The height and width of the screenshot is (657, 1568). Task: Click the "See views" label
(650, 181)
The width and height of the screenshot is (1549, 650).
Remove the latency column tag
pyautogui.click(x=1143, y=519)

▶ **TASK PROMPT**
The material is to be output in full, exactly as it stands.

▶ **ANSWER BOX**
The height and width of the screenshot is (657, 1568). Task: Click the "See views" label
(650, 181)
The width and height of the screenshot is (1549, 650).
Remove the latency column tag
pyautogui.click(x=1143, y=519)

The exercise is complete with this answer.